As the Texas State Legislature asked hard questions of the UT president and the Big 12 commissioner, it became clear why there was such a chasm between them.

Watching the Texas Legislature’s takedown of University of Texas president Jay Hartzell and Big 12 Conference commissioner Bob Bowlsby on Monday was entertaining, if not illuminating.

Now, if someone could get some similarly uncomfortable answers out of Oklahoma president Joe Harroz, we’d have a more complete picture.

Alas, Harroz and OU athletic director Joe Castiglione didn’t take questions from the media during the special meeting of the OU Board of Regents last Friday, at which they announced the school’s plans to leave the Big 12 Conference for membership in the Southeastern Conference (circa 2025 or sooner).

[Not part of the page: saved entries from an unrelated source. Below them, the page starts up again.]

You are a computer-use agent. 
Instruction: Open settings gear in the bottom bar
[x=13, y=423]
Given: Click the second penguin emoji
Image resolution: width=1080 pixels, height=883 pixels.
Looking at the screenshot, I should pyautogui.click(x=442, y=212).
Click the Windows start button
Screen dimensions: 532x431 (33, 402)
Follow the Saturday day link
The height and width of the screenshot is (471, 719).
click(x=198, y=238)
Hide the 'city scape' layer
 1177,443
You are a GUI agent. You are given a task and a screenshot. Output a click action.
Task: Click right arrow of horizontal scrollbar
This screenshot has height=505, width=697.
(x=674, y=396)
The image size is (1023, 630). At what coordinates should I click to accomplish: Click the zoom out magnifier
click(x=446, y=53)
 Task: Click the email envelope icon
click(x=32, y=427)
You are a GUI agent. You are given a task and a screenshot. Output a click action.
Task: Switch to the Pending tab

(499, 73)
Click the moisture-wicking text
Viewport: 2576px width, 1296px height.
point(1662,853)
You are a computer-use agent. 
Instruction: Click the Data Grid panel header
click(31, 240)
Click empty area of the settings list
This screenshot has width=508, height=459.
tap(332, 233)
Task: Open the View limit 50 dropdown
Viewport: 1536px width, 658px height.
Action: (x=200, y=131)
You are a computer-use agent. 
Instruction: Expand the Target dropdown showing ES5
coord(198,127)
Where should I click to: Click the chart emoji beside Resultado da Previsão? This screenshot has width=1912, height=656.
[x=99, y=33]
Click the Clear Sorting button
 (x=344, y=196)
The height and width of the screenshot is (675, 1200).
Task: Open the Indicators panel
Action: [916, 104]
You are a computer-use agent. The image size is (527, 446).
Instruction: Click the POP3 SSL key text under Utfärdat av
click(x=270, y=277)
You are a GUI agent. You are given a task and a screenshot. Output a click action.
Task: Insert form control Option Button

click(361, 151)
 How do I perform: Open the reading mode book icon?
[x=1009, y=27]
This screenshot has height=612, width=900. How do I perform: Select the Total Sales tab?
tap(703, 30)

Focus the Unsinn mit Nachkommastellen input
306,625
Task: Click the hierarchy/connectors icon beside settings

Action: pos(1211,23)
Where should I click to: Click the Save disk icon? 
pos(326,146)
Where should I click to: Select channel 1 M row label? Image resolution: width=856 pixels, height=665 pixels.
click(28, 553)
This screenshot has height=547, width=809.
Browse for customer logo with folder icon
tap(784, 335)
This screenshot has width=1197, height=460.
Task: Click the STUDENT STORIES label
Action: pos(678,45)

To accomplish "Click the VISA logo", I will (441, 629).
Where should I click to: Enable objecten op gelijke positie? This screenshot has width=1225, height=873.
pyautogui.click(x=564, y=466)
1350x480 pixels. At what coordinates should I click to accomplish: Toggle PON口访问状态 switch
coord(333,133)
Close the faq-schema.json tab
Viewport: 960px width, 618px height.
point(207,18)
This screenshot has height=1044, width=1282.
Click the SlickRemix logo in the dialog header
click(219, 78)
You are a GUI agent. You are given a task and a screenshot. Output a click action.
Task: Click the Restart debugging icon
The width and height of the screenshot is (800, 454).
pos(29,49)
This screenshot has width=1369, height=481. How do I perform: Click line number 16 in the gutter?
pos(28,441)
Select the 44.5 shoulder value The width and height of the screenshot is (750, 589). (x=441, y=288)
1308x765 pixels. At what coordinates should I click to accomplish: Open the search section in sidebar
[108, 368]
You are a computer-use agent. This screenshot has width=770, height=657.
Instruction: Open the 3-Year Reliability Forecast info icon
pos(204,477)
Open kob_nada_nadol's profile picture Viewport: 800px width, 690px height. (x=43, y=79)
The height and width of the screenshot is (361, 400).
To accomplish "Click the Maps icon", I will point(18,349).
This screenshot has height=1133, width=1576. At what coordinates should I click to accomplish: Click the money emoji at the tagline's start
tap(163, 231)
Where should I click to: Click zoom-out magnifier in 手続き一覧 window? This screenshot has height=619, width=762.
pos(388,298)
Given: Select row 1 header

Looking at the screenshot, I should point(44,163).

They merely read from lengthy statements.

We learned a few things, but only what they wanted us to learn.

The Texas state senate committee held a quorum on the Future of College Sports in Texas “to study the athletic and economic impact to Texas schools and communities by the University of Texas leaving the Big 12“ and got a little more out of Hartzell, Bowlsby and others in the Big 12, and it was powerfully revealing.

WATCH A REPLAY OF THE HEARING HERE

For instance, Bowlsby once again displayed a startling lack of awareness as Hartzell offered a few details about the meeting last week between he and Harroz and the Big 12’s executive committee consisting of Bowlsby, Baylor president Linda Livingstone and Texas Tech president Lawrence Schovanec.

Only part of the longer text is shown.